**What you should do**
Each line of the data below must be reproduced without any change.

Data extracts START

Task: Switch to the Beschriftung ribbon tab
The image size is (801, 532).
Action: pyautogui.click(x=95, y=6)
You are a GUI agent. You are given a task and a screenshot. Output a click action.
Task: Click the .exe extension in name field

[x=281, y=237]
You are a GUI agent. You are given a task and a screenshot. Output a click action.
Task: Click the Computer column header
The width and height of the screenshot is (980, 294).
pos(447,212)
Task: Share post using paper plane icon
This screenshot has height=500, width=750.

Data extracts END

**Result of this exercise**
Task: Switch to the Beschriftung ribbon tab
The image size is (801, 532).
Action: pyautogui.click(x=95, y=6)
You are a GUI agent. You are given a task and a screenshot. Output a click action.
Task: Click the .exe extension in name field

[x=281, y=237]
You are a GUI agent. You are given a task and a screenshot. Output a click action.
Task: Click the Computer column header
The width and height of the screenshot is (980, 294).
pos(447,212)
Task: Share post using paper plane icon
This screenshot has height=500, width=750.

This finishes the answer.